— Exercise text —
++++++++
Due to the growing prevalence of dementia and associated comorbidity, researchers are seeking to identify efficient and practical approaches that prevent or slow the progression of dementia. Diet is a modifiable lifestyle factor that may delay the onset of dementia with a favorable public health impact. More importantly, the dietary pattern and diet quality that reflect overall eating habits provide a better understanding of the impact of diet on chronic disease outcomes compared with individual foods and nutrients [5–7].
Several systematic reviews and meta-analyses examined the relationships between dietary patterns and cognitive function and found that greater adherence to a healthy dietary pattern, the Mediterranean diet in particular, was associated with better global cognition in older adults [8], slower cognitive decline [9–13], and lower risk of dementia and Alzheimer’s disease [9, 11–14]. However, there are a number of limitations in the existing research literatures that must be highlighted. The use of the Mediterranean diet score, which is an a priori measure of diet quality, may limit the comparability and reproducibility among studies conducted in regions outside of the Mediterranean that have different dietary practices. In addition, most previous meta-analyses on this topic have focused on cognitive function, which may introduce bias and reduced sensitivity in comparison with clinically diagnosed disease outcomes [15]. In a recent review examining three diet quality indices, including the Mediterranean diet, Dietary approaches to Stop Hypertension (DASH) diet, and the Mediterranean-DASH Intervention for Neurodegenerative Delay (MIND) diet, and risk of Alzheimer’s disease and dementia, 9 longitudinal studies were included; however, studies assessing dementia outcome were relatively limited and studies using a posteriori diet assessment approaches and a priori methods except the three above-mentioned diet quality indices were not included in this review [16]. Interestingly, a recently-published prospective study with 24.8 years of follow-up and repeated diet quality assessments observed that midlife diet quality was not associated with risk of dementia [17]. This finding further highlighted the importance of follow-up time, which has not been examined in previous meta-analyses [8, 14]. Finally, to the best of our knowledge, there are very few systematic reviews and meta-analyses of prospective cohort studies that specifically examine the role of overall dietary pattern and clinically diagnosed dementia.
Our aim for this systematic review and meta-analysis was to extract evidence from existing prospective cohort studies to generate summary observations regarding the associations between overall dietary pattern and diet quality, derived from both a priori and a posteriori methods, and risk of overall dementia.
++++++++
— Records —
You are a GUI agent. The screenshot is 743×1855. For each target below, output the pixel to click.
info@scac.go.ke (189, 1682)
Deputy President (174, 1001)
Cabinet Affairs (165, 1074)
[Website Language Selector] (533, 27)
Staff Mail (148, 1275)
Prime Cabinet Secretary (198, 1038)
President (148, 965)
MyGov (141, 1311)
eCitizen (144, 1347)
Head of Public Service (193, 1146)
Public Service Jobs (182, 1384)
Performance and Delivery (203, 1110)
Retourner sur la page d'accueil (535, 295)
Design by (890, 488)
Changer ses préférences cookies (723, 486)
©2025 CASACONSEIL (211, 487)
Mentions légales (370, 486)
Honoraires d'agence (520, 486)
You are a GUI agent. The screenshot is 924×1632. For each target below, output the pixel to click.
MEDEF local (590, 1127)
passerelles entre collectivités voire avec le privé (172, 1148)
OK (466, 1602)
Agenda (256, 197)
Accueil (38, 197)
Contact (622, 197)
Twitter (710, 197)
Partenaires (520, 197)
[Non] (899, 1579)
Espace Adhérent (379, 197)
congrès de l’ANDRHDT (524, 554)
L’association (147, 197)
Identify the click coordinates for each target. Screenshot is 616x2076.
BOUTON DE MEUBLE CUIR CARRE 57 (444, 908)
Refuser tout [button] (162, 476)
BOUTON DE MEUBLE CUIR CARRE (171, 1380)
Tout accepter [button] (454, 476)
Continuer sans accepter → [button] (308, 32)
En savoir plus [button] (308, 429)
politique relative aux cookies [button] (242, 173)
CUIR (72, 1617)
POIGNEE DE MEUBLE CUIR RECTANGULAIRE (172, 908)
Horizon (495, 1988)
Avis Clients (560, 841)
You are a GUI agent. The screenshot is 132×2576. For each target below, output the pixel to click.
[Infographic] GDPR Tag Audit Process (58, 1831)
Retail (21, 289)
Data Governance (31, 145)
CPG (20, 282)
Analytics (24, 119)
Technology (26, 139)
++++++++
— Work instruction —
From the passage on diet and dementia, reproduce the portion that begins at the words "Our aim for" and ends after "of overall dementia.", with "population-based cohort studies" in place of "prospective cohort studies".

— Result —
Our aim for this systematic review and meta-analysis was to extract evidence from existing population-based cohort studies to generate summary observations regarding the associations between overall dietary pattern and diet quality, derived from both a priori and a posteriori methods, and risk of overall dementia.